Although it contains credible figures from outside the newspaper industry, the jury is still out on its effectiveness. Some victims of press intrusion and hacking claim it’s a sham.
Ofcom has statutory powers. Ofcom applies to TV and radio broadcasts, or services licensed by Ofcom. Large parts of the Code apply to the BBC except impartiality, inaccuracy and election provisions.
- Sanctions will be imposed when a broadcaster ‘deliberately, seriously or repeatedly’ breaches the Code.
- Can issue a direction not to repeat a programme.
- Can issue a direction to broadcast a correction or a statement of Ofcom’s findings.

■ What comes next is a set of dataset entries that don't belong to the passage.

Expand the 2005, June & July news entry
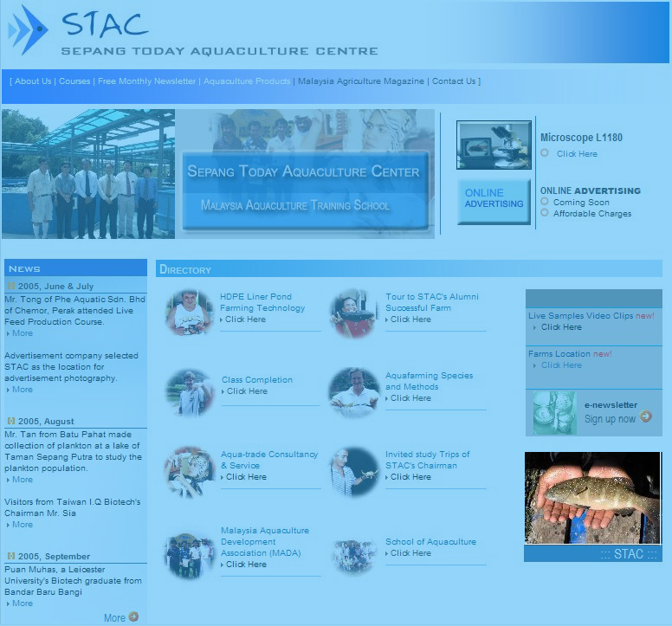 tap(11, 286)
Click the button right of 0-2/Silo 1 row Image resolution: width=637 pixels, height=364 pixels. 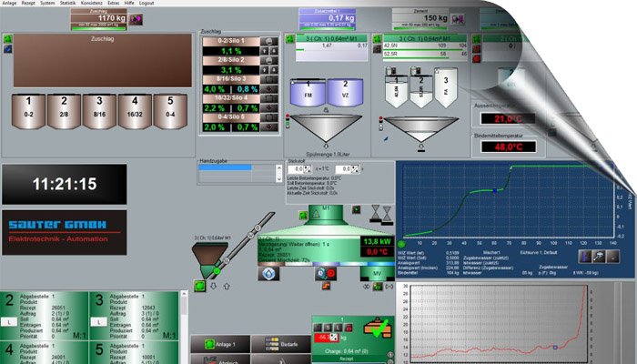click(266, 42)
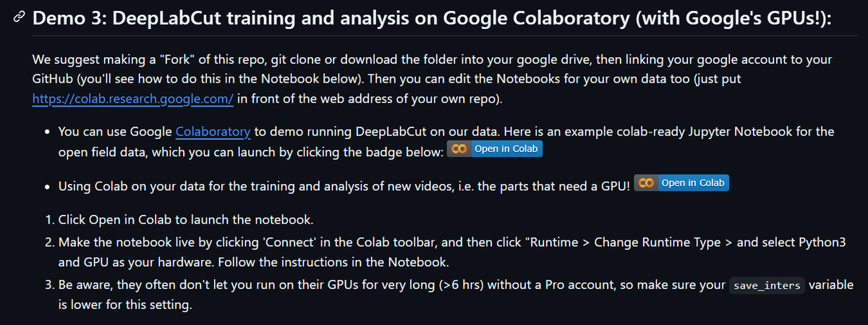868x325 pixels.
Task: Follow the Colaboratory link in the first bullet
Action: [x=213, y=132]
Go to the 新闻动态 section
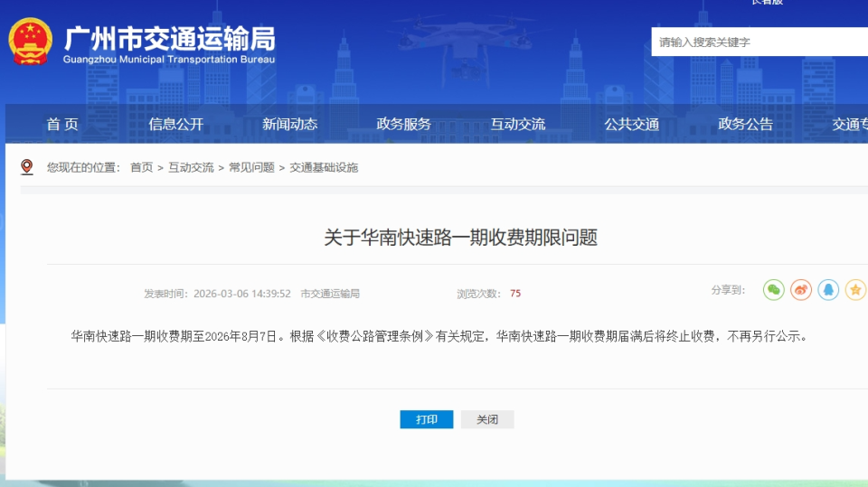This screenshot has height=487, width=868. 290,125
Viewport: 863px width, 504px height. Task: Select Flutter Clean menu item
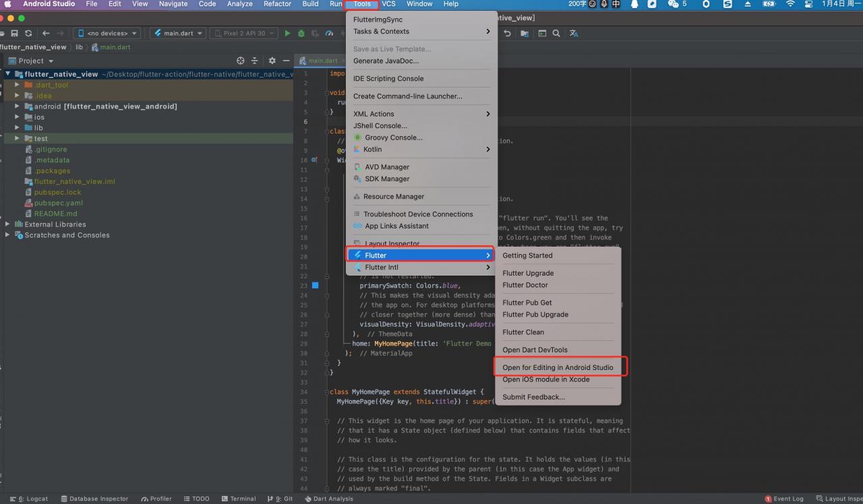coord(523,332)
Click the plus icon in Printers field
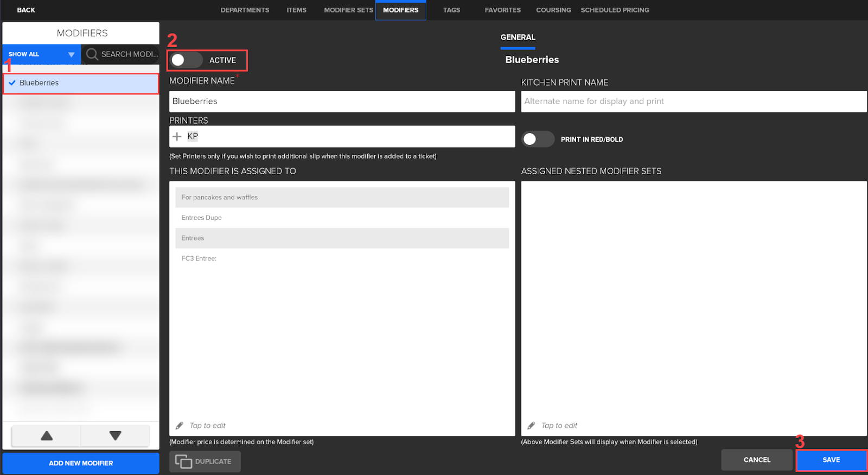 click(177, 136)
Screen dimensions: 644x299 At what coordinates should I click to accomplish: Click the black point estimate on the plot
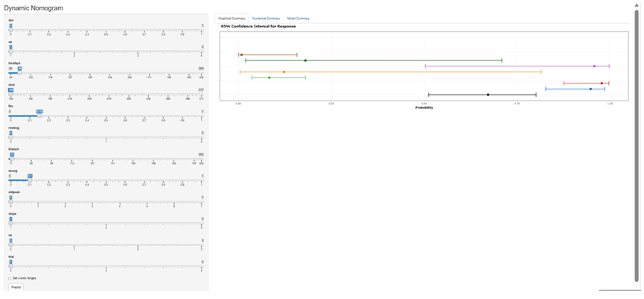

- Can impose a financial penalty; and/or
- Revoke a licence (not applicable to the BBC, S4C or Channel 4).
- Can fine up to 5% of qualifying revenue or £250,000 – whichever greater.
There is an absolute requirement for ‘due accuracy and due impartiality’ – absent for print media. Privacy (Section 8) is important as it covers when secret recording might be appropriate or ‘warranted’ to use the Ofcom term.
♦ BBC Editorial Guidelines
BBC handles all its own complaints about bias and inaccuracy. BBC Trust sets the framework for procedure.
There are two main purposes of the BBC Guidelines:
- They are specifically designed to be a working tool for programme makers and journalists.
- They are designed as a benchmark of good practice when considering complaints.
♦ National Union of Journalists Code of Conduct
As with the IPSO/PCC code there is nothing for the public to reasonably disagree with. It remains a useful guide to good conduct, and a model to be replicated elsewhere but without the possibility of serious sanction for transgression, it does little to reassure a public which often remains sceptical about journalistic conduct.